**PROBLEM DESCRIPTION**
From the entries below, retype only the lines from the one with "Komunitas (719, 148)" through the one with "Kisah Inspiratif Kepala", exactly as written.

[RECORDS SUPPLIED — start]

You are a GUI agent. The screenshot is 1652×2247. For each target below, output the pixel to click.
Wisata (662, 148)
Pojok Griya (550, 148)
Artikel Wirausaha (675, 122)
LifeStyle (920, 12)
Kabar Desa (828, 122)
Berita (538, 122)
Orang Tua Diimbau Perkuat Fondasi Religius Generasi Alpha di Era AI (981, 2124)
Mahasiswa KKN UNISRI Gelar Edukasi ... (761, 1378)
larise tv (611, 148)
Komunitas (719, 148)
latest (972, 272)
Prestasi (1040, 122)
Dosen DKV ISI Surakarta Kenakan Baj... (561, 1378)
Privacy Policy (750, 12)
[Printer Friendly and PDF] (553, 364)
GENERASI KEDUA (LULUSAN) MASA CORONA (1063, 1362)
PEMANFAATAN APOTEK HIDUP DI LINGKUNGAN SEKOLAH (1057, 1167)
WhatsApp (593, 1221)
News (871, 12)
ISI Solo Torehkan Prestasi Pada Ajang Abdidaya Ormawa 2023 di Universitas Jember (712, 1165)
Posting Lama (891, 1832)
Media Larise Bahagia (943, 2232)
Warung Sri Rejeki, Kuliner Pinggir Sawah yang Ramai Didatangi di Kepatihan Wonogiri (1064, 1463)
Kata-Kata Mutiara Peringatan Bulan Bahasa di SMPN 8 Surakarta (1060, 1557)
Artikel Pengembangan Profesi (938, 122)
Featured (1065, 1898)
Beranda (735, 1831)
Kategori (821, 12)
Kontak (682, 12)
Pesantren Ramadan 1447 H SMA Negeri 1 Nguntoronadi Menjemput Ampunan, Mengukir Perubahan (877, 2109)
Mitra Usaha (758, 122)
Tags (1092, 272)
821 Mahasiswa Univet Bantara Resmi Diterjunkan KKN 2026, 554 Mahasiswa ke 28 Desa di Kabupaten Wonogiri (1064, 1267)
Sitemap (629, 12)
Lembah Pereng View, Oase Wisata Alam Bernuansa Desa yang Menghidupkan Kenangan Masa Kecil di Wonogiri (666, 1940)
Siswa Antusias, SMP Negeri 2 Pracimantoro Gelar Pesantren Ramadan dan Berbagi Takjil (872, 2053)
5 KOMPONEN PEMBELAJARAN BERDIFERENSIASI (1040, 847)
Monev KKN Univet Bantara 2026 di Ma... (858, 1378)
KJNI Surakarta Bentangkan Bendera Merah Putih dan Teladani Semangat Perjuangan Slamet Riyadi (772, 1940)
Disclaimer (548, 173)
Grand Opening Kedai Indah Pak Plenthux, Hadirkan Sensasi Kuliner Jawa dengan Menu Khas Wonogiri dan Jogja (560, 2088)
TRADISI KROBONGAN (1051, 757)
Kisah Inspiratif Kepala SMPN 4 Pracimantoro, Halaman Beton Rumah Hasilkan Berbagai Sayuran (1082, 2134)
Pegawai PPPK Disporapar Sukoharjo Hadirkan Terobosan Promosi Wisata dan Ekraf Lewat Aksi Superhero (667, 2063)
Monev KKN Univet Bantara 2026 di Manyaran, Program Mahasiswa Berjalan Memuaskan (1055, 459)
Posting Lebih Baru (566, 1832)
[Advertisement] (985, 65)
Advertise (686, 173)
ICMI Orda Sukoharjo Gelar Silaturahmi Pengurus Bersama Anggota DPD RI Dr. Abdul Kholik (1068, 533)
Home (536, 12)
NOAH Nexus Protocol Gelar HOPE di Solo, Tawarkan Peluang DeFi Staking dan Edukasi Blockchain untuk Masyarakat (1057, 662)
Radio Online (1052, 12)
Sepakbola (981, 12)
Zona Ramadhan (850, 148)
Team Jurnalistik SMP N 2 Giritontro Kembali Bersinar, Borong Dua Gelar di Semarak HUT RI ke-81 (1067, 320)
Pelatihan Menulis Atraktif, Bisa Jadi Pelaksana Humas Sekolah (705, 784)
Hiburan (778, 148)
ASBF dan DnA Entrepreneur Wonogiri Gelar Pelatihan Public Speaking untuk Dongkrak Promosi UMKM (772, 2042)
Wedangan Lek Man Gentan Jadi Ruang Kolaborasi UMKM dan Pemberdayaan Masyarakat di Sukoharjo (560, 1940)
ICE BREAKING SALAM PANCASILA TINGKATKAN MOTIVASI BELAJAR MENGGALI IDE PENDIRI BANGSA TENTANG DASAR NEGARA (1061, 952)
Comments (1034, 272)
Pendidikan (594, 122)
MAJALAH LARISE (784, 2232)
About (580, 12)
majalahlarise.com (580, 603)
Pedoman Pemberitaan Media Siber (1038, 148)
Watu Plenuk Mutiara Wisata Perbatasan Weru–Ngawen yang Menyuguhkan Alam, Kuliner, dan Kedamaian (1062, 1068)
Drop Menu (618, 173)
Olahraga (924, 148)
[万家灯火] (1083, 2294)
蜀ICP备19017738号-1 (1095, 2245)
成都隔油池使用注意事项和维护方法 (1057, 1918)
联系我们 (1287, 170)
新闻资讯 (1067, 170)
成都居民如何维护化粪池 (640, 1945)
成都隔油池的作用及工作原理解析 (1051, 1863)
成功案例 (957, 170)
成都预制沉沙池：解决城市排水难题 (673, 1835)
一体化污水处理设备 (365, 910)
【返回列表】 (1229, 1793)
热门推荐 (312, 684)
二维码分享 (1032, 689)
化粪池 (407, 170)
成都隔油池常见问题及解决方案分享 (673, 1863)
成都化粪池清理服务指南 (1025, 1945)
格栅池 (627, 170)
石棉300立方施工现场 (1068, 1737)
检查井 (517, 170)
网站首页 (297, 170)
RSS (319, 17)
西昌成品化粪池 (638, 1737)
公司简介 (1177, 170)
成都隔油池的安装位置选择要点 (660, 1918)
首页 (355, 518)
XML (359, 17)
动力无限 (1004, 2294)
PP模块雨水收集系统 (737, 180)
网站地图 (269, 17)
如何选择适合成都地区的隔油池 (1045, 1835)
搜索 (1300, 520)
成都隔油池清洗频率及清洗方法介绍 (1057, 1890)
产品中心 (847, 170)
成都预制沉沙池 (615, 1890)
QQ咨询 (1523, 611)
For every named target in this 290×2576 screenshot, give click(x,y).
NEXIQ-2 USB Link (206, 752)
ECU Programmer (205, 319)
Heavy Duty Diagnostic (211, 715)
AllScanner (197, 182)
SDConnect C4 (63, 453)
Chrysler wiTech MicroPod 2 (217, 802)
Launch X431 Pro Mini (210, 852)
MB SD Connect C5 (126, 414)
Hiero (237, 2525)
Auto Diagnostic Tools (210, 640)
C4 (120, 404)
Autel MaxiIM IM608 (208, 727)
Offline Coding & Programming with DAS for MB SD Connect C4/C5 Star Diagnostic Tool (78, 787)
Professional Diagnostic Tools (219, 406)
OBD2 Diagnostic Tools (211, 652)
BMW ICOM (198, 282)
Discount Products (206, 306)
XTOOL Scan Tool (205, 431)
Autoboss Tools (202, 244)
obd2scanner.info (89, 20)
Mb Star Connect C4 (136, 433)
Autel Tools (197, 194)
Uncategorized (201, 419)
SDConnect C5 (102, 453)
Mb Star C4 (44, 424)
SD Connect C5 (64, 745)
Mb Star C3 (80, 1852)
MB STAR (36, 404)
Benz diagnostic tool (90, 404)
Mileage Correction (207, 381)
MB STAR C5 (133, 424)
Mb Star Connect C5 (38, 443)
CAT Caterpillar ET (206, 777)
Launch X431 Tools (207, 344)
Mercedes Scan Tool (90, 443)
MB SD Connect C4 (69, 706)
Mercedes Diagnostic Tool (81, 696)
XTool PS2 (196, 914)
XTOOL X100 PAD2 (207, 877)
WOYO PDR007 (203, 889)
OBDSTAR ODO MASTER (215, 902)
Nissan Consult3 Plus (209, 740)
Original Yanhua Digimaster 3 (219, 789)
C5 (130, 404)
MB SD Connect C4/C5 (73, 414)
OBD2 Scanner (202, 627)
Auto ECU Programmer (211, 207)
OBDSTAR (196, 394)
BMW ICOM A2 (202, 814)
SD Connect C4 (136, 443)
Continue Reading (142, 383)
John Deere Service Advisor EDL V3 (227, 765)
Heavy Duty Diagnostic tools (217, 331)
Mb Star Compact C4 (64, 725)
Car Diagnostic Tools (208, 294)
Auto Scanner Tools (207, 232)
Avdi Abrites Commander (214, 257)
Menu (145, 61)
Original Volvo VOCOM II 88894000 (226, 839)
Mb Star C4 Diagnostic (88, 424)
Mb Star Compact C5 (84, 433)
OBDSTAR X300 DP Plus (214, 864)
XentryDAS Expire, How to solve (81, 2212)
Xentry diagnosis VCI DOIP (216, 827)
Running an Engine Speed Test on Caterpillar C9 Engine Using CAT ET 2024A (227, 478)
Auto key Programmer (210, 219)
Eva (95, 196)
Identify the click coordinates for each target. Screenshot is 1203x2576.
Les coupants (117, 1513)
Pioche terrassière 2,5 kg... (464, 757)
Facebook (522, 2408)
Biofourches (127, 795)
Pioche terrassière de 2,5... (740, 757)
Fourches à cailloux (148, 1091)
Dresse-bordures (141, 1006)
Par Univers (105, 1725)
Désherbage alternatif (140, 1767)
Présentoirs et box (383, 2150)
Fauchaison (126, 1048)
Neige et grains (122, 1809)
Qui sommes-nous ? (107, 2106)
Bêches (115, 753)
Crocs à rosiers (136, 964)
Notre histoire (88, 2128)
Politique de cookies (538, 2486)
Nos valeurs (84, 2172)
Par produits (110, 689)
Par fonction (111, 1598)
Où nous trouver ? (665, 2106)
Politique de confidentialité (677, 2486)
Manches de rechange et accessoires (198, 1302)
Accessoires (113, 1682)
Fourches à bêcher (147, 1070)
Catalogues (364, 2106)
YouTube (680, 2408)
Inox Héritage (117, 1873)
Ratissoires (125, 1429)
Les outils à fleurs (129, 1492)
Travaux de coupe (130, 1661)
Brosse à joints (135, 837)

[RECORDS SUPPLIED — finish]

**YOUR SOLUTION**
Komunitas (719, 148)
latest (972, 272)
Prestasi (1040, 122)
Dosen DKV ISI Surakarta Kenakan Baj... (561, 1378)
Privacy Policy (750, 12)
[Printer Friendly and PDF] (553, 364)
GENERASI KEDUA (LULUSAN) MASA CORONA (1063, 1362)
PEMANFAATAN APOTEK HIDUP DI LINGKUNGAN SEKOLAH (1057, 1167)
WhatsApp (593, 1221)
News (871, 12)
ISI Solo Torehkan Prestasi Pada Ajang Abdidaya Ormawa 2023 di Universitas Jember (712, 1165)
Posting Lama (891, 1832)
Media Larise Bahagia (943, 2232)
Warung Sri Rejeki, Kuliner Pinggir Sawah yang Ramai Didatangi di Kepatihan Wonogiri (1064, 1463)
Kata-Kata Mutiara Peringatan Bulan Bahasa di SMPN 8 Surakarta (1060, 1557)
Artikel Pengembangan Profesi (938, 122)
Featured (1065, 1898)
Beranda (735, 1831)
Kategori (821, 12)
Kontak (682, 12)
Pesantren Ramadan 1447 H SMA Negeri 1 Nguntoronadi Menjemput Ampunan, Mengukir Perubahan (877, 2109)
Mitra Usaha (758, 122)
Tags (1092, 272)
821 Mahasiswa Univet Bantara Resmi Diterjunkan KKN 2026, 554 Mahasiswa ke 28 Desa di Kabupaten Wonogiri (1064, 1267)
Sitemap (629, 12)
Lembah Pereng View, Oase Wisata Alam Bernuansa Desa yang Menghidupkan Kenangan Masa Kecil di Wonogiri (666, 1940)
Siswa Antusias, SMP Negeri 2 Pracimantoro Gelar Pesantren Ramadan dan Berbagi Takjil (872, 2053)
5 KOMPONEN PEMBELAJARAN BERDIFERENSIASI (1040, 847)
Monev KKN Univet Bantara 2026 di Ma... (858, 1378)
KJNI Surakarta Bentangkan Bendera Merah Putih dan Teladani Semangat Perjuangan Slamet Riyadi (772, 1940)
Disclaimer (548, 173)
Grand Opening Kedai Indah Pak Plenthux, Hadirkan Sensasi Kuliner Jawa dengan Menu Khas Wonogiri dan Jogja (560, 2088)
TRADISI KROBONGAN (1051, 757)
Kisah Inspiratif Kepala SMPN 4 Pracimantoro, Halaman Beton Rumah Hasilkan Berbagai Sayuran (1082, 2134)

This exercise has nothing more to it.